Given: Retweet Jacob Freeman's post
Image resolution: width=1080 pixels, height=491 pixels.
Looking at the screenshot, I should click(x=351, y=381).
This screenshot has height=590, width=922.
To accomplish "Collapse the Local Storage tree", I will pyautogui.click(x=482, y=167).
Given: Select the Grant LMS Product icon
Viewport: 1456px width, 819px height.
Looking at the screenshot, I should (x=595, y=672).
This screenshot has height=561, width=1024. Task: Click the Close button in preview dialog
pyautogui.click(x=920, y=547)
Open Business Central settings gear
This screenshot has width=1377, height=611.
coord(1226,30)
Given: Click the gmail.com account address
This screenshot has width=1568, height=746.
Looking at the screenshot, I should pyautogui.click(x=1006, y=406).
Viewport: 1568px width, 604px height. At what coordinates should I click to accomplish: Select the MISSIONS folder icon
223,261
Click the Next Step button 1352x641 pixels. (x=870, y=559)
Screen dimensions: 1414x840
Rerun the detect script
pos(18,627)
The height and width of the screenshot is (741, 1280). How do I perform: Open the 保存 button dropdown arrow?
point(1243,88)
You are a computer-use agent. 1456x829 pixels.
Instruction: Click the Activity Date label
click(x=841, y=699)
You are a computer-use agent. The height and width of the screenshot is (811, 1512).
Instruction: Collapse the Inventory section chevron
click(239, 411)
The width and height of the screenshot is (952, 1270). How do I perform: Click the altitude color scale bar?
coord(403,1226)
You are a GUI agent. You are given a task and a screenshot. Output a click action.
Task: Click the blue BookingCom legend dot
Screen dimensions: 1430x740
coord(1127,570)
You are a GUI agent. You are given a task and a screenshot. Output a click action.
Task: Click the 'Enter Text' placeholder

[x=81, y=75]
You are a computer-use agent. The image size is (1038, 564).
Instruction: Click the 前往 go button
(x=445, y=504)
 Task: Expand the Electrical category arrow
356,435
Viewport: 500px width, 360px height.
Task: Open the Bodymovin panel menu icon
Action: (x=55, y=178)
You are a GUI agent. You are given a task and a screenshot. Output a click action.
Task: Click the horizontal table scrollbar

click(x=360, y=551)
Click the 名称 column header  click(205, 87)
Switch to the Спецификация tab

### Exercise brief:
This task calls for an exact reproduction of the lines that start at the one containing "Task: Expand the Electrical category arrow" and continue to the end of the entries above.

### Your response:
 Task: Expand the Electrical category arrow
356,435
Viewport: 500px width, 360px height.
Task: Open the Bodymovin panel menu icon
Action: (x=55, y=178)
You are a GUI agent. You are given a task and a screenshot. Output a click action.
Task: Click the horizontal table scrollbar

click(x=360, y=551)
Click the 名称 column header  click(205, 87)
Switch to the Спецификация tab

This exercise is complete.